Government statistics show that there are 42 communities in the country. Employees from the Kikuyu community – the largest by numbers – are the biggest beneficiaries of university jobs, taking up at least 23% of available slots (6,600).

The percentages of employment in universities and constituent colleges of the Kikuyu, Luhya, Kalenjin, Luo, Kisii, Embu, Kenyan Europeans, Kenyan Asians, Nubi and Taita communities are higher than their national population ratio (2009 population census), the audit shows.

The communities whose representation in university employment is less than their population ratio include the Somali – with the highest underrepresentation, at 6% – and the Kamba, Mijikenda, Turkana and Maasai.

The audit also reveals that most staff in public universities and constituent colleges come from the communities within which institutions are located. The spread of universities in Kenya excludes the northern part of the country, with most located in the capital Nairobi and its environs.

Tackling the jobs problem

“Kenyans seem to perceive the university as a job creation enterprise for the community within which the university is located. It may be with this perspective that some regions agitate for the establishment of public universities in their area,” says the audit report.

“Despite the fact that universities are national, drawing their students from all parts of the country and, in spite of the fact that their recruitment for regular programmes is national as well, locals can be employed mostly to undertake subordinate duties as part of the extension services of the university to the surrounding communities.”
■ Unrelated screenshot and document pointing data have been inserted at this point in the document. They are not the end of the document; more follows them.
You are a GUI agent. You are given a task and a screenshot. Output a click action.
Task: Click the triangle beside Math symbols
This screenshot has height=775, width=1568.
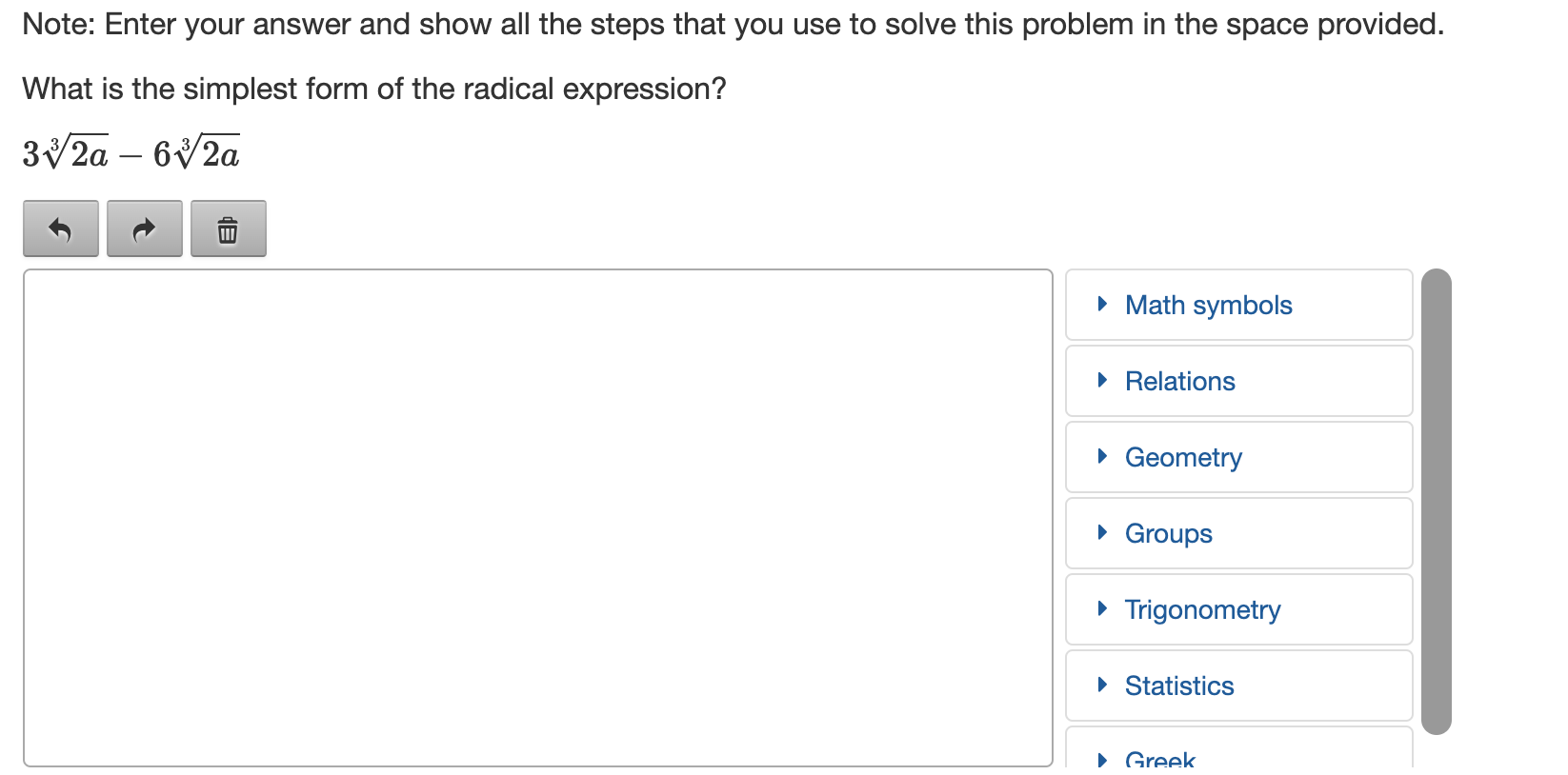pos(1102,304)

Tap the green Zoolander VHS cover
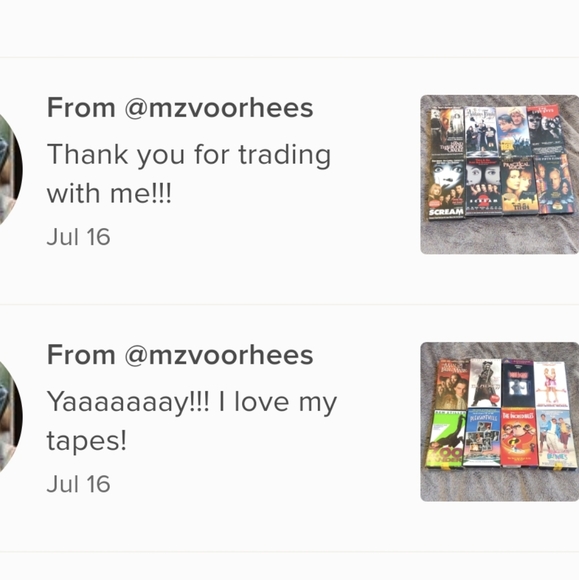click(445, 440)
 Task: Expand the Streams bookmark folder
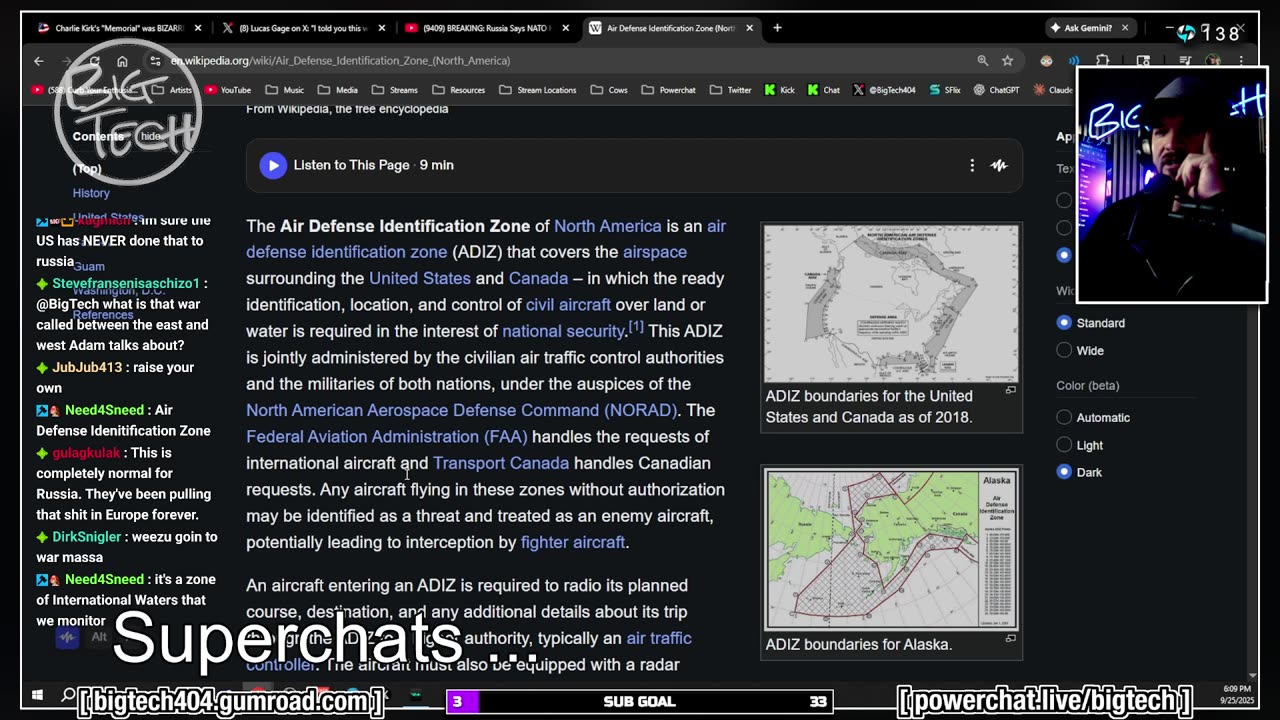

The data reveals that the representation of the majority of senior staff at universities and constituent colleges is consistent with the representation of the majority ethnic community at the institutions.

NCIC Chair Kaparo said the commission intends to engage the management of the Ministry of Education, universities and constituent colleges on ethnic imbalances in institutions, with a focus on their areas of strength and weakness.

Universities will be asked to make deliberate efforts to comply with the constitutional requirement on ethnic diversity in public institutions and the National Cohesion and Integration Act.

Also in response to the worsening state of tribalism in Kenyan universities, in September following a meeting with vice-chancellors, President Uhuru Kenyatta ordered that public and private universities will in future be required to offer a mandatory cohesion course.